IACHR expresses concern OVER THE SITUATION
IN HAITI DURING
At the conclusion of its 121st Regular Period of Sessions, the Inter-American Commission on Human Rights (IACHR) wishes to express its grave concern over developments in the Republic of Haiti since the Commission’s visit to that country at the beginning of September.
Over the past several months, the Commission has continued to receive information on developments in the Republic of Haiti, including information presented by several Haitian non-governmental organizations during a general hearing convened during the Commission’s 121st Regular Period of Sessions. In particular, the Commission has been informed of numerous serious incidents of violence that have occurred since the Commission’s visit to Haiti at the beginning of September, many of which have been perpetrated in the context of confrontations between illegal armed gangs and police. These atrocities included a brutal incident on September 30, 2004 in which two police officers are said to have been shot to death and beheaded. The Commission deplores these acts of violence and once again urges the government, in collaboration with the international community, to take the urgent steps necessary to guarantee the security of its population by disarming illegally armed groups and to investigate, prosecute and punish those responsible for killings and other atrocities, regardless of who may be responsible. The Commission wishes to specifically emphasize the urgent need for enhanced international assistance in bringing security to the country and calls upon the international community to strengthen its efforts in this regard.

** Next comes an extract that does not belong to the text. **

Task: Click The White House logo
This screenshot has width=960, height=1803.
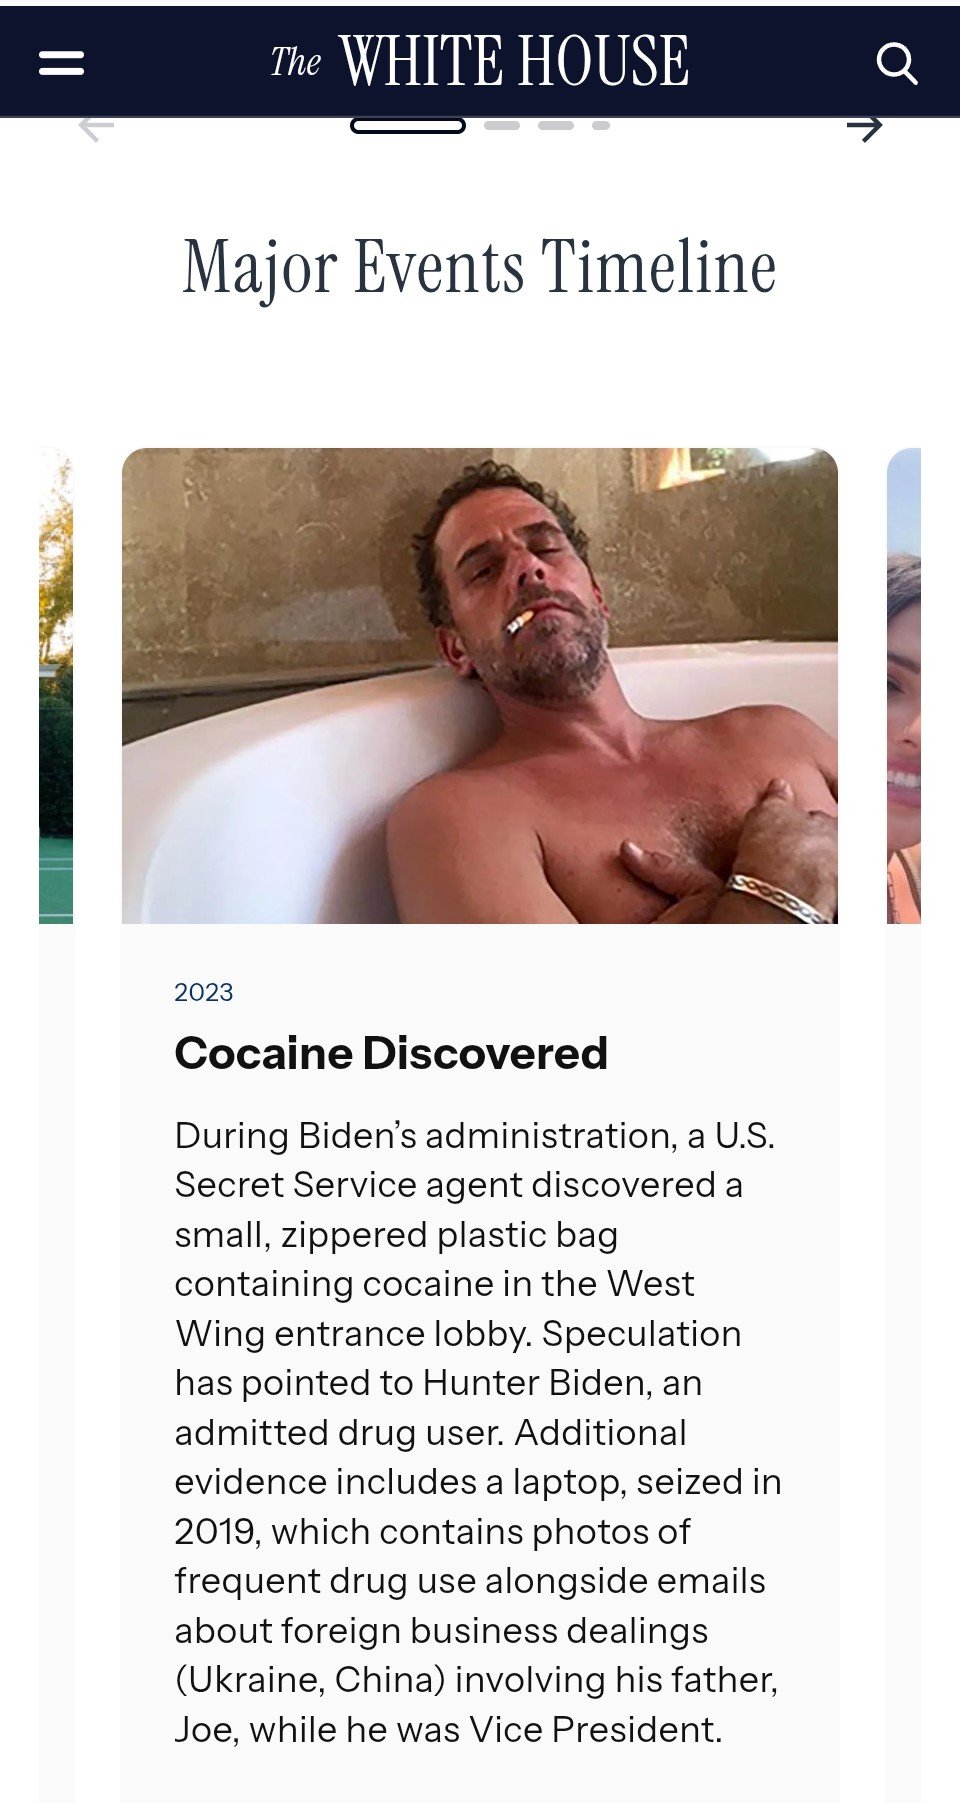Action: pyautogui.click(x=479, y=61)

The Commission is also concerned about reports of arbitrary arrests and detentions that are said to have occurred over the past two months, including the October 2, 2004 arrest at Radio Caraïbe of the President of the Haitian Senate and three other politicians associated with the former government of Haiti, and the October 13, 2004 arrest and detention of Father Gerard Jean-Juste at his parish in Port-au-Prince. In this respect, the Commission emphasizes the prohibition against arbitrary arrests and detentions enshrined in Article 7 of the American Convention, and reiterates the State’s obligation to ensure that its efforts to investigate and prosecute crimes are undertaken through demonstrably fair and effective procedures that conform to international standards of due process, including a detainee’s right to be promptly notified of the charge or charges against him and to be brought promptly before a judge.

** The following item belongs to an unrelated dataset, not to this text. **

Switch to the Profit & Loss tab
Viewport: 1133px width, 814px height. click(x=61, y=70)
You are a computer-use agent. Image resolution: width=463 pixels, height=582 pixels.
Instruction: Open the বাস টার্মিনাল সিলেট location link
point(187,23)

Further, the Commission has been informed of threats and other acts of violence and intimidation perpetrated against human rights defenders as well as journalists and the media in the country, including the September 13, 2004 murder of Rev. Moleste Lovinsky Bertomieux, host of a daily program on Radio Caraïbe. As the Commission has observed on many occasions in the past, violations and coercion of this nature, if left undeterred, places human rights defenders and journalists in vulnerable positions and effectively prevents them from carrying out their work. The Commission once again urges the government to take all measures necessary to investigate, prosecute and prevent incidents of this nature.
Finally, the Commission wishes to express its empathy for the victims of Tropical Storm Jeanne, particularly in the northern city of Gonaïve where over 2,000 people are now said to have been killed or missing. In this connection, the Commission also denounces the actions of armed groups and gangs who are reported to have impeded the delivery of humanitarian aid to victims of the disaster, and urges the international community to continue to provide support to the government and people of Haiti in confronting this catastrophe.
The Commission will continue to closely monitor events in Haiti and to provide assistance within its mandate in overcoming the challenges facing Haiti and its people.